### WHAT YOU WILL DO
Set out the records again, keeping every word as it is.

(Collected data entries)
———
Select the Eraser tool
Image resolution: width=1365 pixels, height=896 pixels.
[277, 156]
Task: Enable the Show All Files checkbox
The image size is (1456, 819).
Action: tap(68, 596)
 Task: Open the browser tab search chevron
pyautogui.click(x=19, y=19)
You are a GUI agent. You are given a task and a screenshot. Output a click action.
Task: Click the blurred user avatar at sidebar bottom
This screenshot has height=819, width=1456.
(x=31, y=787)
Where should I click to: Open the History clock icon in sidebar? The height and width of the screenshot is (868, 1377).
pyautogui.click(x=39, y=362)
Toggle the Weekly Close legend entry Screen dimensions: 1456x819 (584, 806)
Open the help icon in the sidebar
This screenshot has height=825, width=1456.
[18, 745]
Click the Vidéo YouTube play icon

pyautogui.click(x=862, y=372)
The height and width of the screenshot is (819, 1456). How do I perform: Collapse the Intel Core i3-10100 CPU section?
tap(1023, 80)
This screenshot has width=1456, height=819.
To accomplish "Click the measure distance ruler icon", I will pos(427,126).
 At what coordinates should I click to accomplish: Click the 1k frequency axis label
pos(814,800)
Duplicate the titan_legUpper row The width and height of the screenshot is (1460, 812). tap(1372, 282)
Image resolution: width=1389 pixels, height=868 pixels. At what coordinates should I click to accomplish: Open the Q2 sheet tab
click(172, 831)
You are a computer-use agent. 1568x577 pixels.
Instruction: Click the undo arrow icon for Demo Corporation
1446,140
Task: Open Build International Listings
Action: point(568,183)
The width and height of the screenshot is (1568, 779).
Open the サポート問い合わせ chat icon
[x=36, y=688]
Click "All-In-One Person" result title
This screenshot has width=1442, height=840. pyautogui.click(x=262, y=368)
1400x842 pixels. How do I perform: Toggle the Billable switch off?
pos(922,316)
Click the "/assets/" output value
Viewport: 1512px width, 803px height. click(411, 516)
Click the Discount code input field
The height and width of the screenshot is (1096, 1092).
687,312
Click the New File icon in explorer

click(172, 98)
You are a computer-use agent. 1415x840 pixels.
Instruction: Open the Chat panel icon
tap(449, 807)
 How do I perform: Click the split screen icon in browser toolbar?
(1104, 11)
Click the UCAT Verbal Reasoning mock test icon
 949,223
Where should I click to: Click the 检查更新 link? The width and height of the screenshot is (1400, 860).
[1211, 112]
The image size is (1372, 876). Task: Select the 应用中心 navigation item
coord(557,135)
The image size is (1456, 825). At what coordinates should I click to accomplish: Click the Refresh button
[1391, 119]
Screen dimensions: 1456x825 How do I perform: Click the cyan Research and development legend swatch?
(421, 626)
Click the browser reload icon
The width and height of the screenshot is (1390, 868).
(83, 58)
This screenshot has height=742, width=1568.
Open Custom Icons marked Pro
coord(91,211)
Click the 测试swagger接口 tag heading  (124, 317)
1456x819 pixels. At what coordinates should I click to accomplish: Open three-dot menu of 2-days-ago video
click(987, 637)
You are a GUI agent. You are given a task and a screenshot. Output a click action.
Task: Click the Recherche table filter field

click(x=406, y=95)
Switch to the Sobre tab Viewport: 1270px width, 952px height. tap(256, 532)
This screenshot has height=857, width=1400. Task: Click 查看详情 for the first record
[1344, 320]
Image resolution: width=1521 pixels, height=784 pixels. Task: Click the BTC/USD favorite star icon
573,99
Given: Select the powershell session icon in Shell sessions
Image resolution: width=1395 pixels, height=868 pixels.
———
### RESULT OF THE EXERCISE
Select the Eraser tool
Image resolution: width=1365 pixels, height=896 pixels.
[277, 156]
Task: Enable the Show All Files checkbox
The image size is (1456, 819).
Action: tap(68, 596)
 Task: Open the browser tab search chevron
pyautogui.click(x=19, y=19)
You are a GUI agent. You are given a task and a screenshot. Output a click action.
Task: Click the blurred user avatar at sidebar bottom
This screenshot has height=819, width=1456.
(x=31, y=787)
Where should I click to: Open the History clock icon in sidebar? The height and width of the screenshot is (868, 1377).
pyautogui.click(x=39, y=362)
Toggle the Weekly Close legend entry Screen dimensions: 1456x819 (584, 806)
Open the help icon in the sidebar
This screenshot has height=825, width=1456.
[18, 745]
Click the Vidéo YouTube play icon

pyautogui.click(x=862, y=372)
The height and width of the screenshot is (819, 1456). How do I perform: Collapse the Intel Core i3-10100 CPU section?
tap(1023, 80)
This screenshot has width=1456, height=819.
To accomplish "Click the measure distance ruler icon", I will pos(427,126).
 At what coordinates should I click to accomplish: Click the 1k frequency axis label
pos(814,800)
Duplicate the titan_legUpper row The width and height of the screenshot is (1460, 812). tap(1372, 282)
Image resolution: width=1389 pixels, height=868 pixels. At what coordinates should I click to accomplish: Open the Q2 sheet tab
click(172, 831)
You are a computer-use agent. 1568x577 pixels.
Instruction: Click the undo arrow icon for Demo Corporation
1446,140
Task: Open Build International Listings
Action: point(568,183)
The width and height of the screenshot is (1568, 779).
Open the サポート問い合わせ chat icon
[x=36, y=688]
Click "All-In-One Person" result title
This screenshot has width=1442, height=840. pyautogui.click(x=262, y=368)
1400x842 pixels. How do I perform: Toggle the Billable switch off?
pos(922,316)
Click the "/assets/" output value
Viewport: 1512px width, 803px height. click(411, 516)
Click the Discount code input field
The height and width of the screenshot is (1096, 1092).
687,312
Click the New File icon in explorer

click(172, 98)
You are a computer-use agent. 1415x840 pixels.
Instruction: Open the Chat panel icon
tap(449, 807)
 How do I perform: Click the split screen icon in browser toolbar?
(1104, 11)
Click the UCAT Verbal Reasoning mock test icon
 949,223
Where should I click to: Click the 检查更新 link? The width and height of the screenshot is (1400, 860).
[1211, 112]
The image size is (1372, 876). Task: Select the 应用中心 navigation item
coord(557,135)
The image size is (1456, 825). At what coordinates should I click to accomplish: Click the Refresh button
[1391, 119]
Screen dimensions: 1456x825 How do I perform: Click the cyan Research and development legend swatch?
(421, 626)
Click the browser reload icon
The width and height of the screenshot is (1390, 868).
(83, 58)
This screenshot has height=742, width=1568.
Open Custom Icons marked Pro
coord(91,211)
Click the 测试swagger接口 tag heading  (124, 317)
1456x819 pixels. At what coordinates should I click to accomplish: Open three-dot menu of 2-days-ago video
click(987, 637)
You are a GUI agent. You are given a task and a screenshot. Output a click action.
Task: Click the Recherche table filter field

click(x=406, y=95)
Switch to the Sobre tab Viewport: 1270px width, 952px height. tap(256, 532)
This screenshot has height=857, width=1400. Task: Click 查看详情 for the first record
[1344, 320]
Image resolution: width=1521 pixels, height=784 pixels. Task: Click the BTC/USD favorite star icon
573,99
Given: Select the powershell session icon in Shell sessions
Image resolution: width=1395 pixels, height=868 pixels.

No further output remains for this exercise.